Ante esos cambios es evidente que los sectores oligarcas y de derecha no se quedarán de brazos cruzados. De hecho, ya comenzaron a torpedear y a poner obstáculos a Castillo al cuestionar a varios miembros de su gabinete, en especial a Guido Bellido, a quien se acusa de hacer “apología del terrorismo” por conmemorar en su página de Facebook la muerte de una guerrillera de Sendero Luminoso, grupo ahora desarticulado. También ha sido criticado acremente por expresar sus simpatías hacia el gobierno cubano. Ante ambos señalamientos, Bellido ha respondido que se enmarcan en la libertad de expresión a la que todo ciudadano tiene derecho.

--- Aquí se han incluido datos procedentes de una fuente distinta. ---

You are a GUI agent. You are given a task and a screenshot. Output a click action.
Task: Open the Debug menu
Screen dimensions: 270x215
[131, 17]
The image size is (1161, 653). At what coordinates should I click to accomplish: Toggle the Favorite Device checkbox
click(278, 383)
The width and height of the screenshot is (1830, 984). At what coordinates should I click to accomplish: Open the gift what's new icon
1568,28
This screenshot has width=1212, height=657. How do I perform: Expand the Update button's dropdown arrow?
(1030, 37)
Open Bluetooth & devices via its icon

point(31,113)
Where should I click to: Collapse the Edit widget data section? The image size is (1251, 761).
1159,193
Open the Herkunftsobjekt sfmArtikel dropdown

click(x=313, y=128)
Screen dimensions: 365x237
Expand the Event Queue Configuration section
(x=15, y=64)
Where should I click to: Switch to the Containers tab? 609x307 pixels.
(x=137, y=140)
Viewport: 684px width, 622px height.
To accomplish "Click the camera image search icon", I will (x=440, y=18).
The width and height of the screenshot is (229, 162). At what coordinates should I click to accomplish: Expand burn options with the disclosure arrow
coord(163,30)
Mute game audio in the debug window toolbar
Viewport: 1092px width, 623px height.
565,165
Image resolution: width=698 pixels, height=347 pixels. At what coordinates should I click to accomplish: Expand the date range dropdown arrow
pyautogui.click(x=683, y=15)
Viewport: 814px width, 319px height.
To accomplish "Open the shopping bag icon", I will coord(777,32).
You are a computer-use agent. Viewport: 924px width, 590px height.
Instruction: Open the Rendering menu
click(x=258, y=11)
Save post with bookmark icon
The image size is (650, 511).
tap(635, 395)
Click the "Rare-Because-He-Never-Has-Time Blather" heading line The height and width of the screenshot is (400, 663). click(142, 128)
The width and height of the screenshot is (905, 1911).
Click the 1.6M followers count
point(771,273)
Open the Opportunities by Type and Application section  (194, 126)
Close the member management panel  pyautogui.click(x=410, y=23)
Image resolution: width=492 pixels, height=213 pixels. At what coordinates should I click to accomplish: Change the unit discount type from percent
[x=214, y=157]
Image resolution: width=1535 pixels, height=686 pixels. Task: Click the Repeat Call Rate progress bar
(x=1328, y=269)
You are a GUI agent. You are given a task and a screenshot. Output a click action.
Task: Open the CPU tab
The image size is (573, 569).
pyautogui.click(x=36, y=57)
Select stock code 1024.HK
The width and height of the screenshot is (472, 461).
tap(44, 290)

Volviendo a los simbolismos de los sombreros de Sandino y de Castillo, no es esto lo único que une a ambos personajes y sus respectivos pueblos, sino las esperanzas y aspiraciones de construir países verdaderamente independientes y con menos desigualdades sociales. Son aspiraciones que también comparten los demás pueblos latinoamericanos.
*Guillermo Fernández Ampié es un periodista nicaragüense con doctorado en Estudios Latinoamericanos, quien actualmente es catedrático de la Universidad Nacional Autónoma de México (UNAM).